The first patient has been dosed in Alphyn’s CLEAR-AD1 Phase 2b clinical trial of Zabalafin Hydrogel in atopic dermatitis (AD) in Australia.
Zabalafin Hydrogel is a novel, first-in-class complex single-source botanical drug with multiple bioactive compounds that provide multiple mechanisms of action, including anti-pruritic, antibacterial, and anti-inflammatory activity. The therapeutic is derived from the company’s Zabalafin Platform with its Multi-Target Therapeutics.
Alphyn secured clearance from the U.S. Food and Drug Administration of its investigational new drug application for Zabalafin Hydrogel in February and is seeking regulatory approval to begin clinical trials in Europe. The company anticipates initiating clinical trials in the U.S. and in Europe later this year.
CLEAR-AD1 Trial
CLEAR-AD1 will evaluate the safety, efficacy, and tolerability of Zabalafin Hydrogel in patients with mild and moderate AD and directly treat the immuno-inflammatory and bacterial causes of the disease at all stages, from AD onset to infection. The trial is a randomized, double-blinded, vehicle-controlled study enrolling patients at two different stages of AD disease progression – one in which bacteria have contributed to the progression of AD but not yet to the infection stage, and the other in which bacteria have contributed to the progression of AD to the infection stage.
“The initiation of patient dosing in our CLEAR-AD1 Phase 2b clinical trial is another significant milestone for Alphyn, as we strive to bring to market our single comprehensive treatment for patients who suffer from this often-devastating chronic disease,” says Alphyn CEO Neal Koller in a news release. “With the unique properties of our multi-target therapeutic platform, Zabalafin Hydrogel has the potential to overcome the limitations of current therapeutics and to offer patients a safe, effective therapy for worry-free, long-term continuous use.”
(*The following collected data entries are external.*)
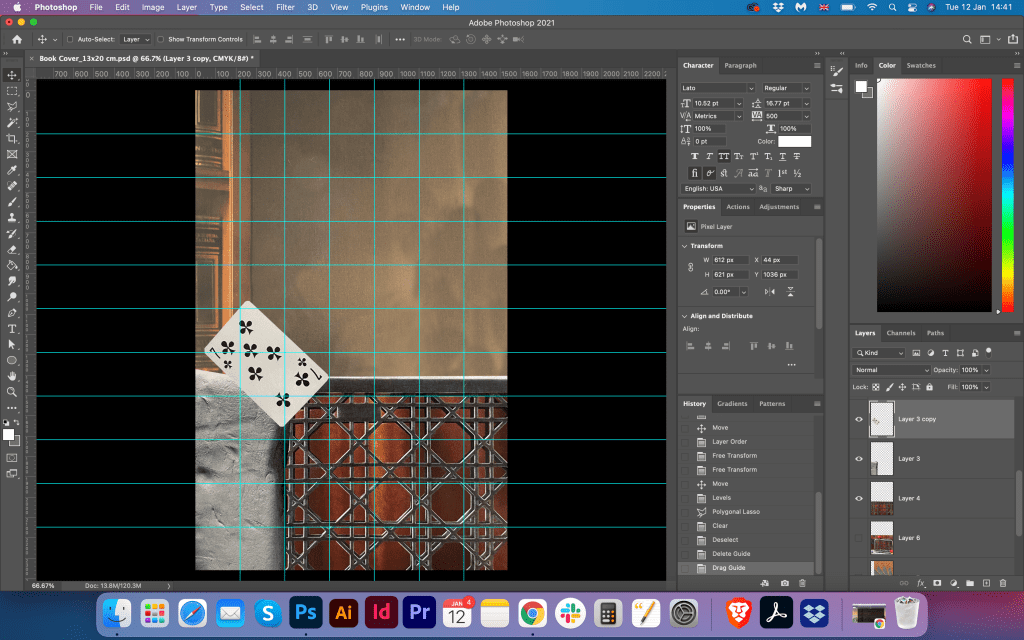Select the Clone Stamp tool
Screen dimensions: 1024x640
12,217
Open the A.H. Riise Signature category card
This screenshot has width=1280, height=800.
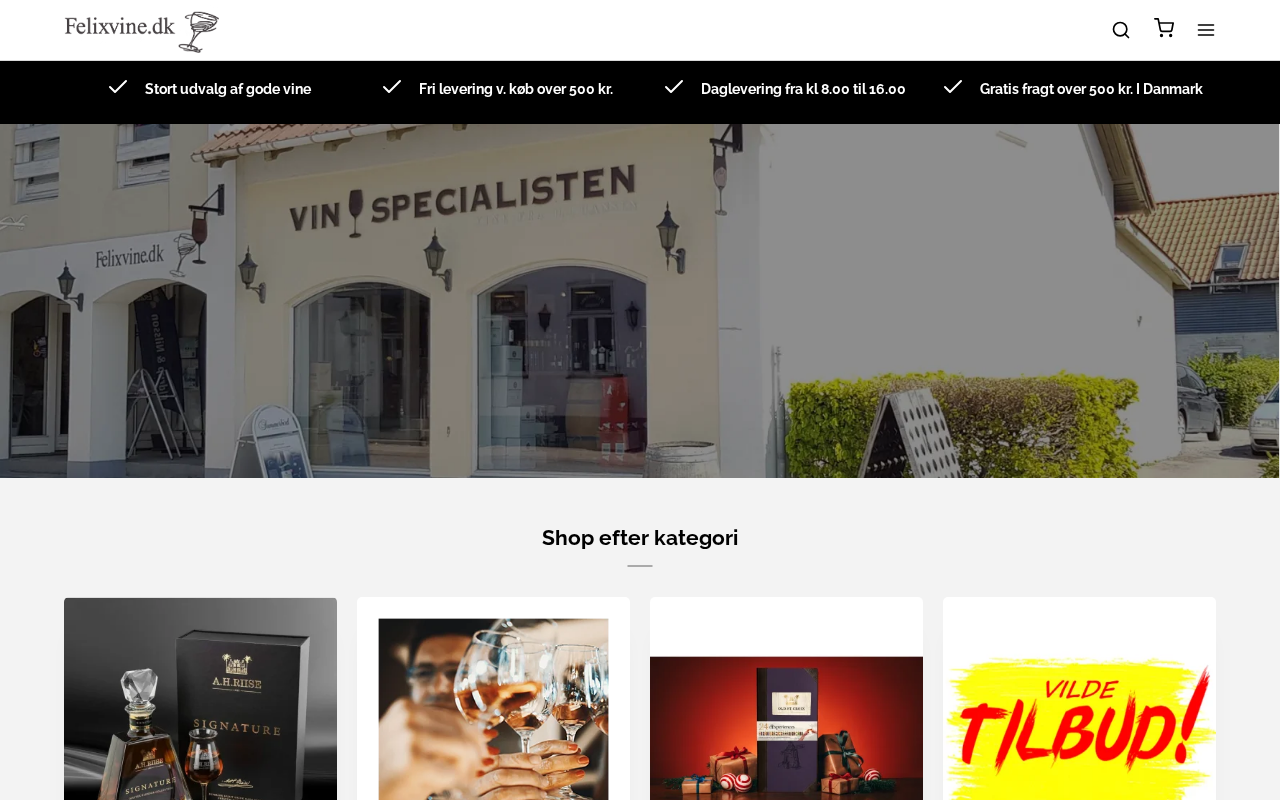coord(200,699)
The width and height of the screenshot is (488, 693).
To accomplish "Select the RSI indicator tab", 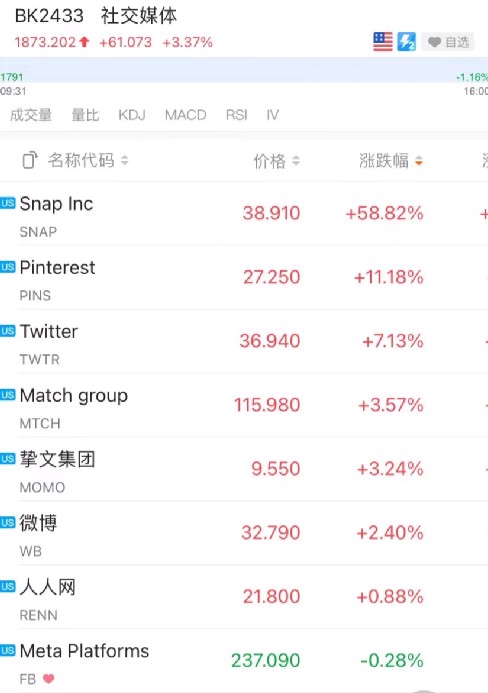I will (x=236, y=115).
Alphyn completed two AD Phase 2a clinical trials that met all primary and secondary endpoints, demonstrating Zabalafin Hydrogel significantly improved pruritus, quality of life, inflammation, as well as control of bacteria-associated and other AD flares, and clearance of AD skin where the bacteria progressed AD to infection stage. In addition to its strong efficacy results, Zabalafin Hydrogel demonstrated excellent safety, side-effect, and patient tolerability.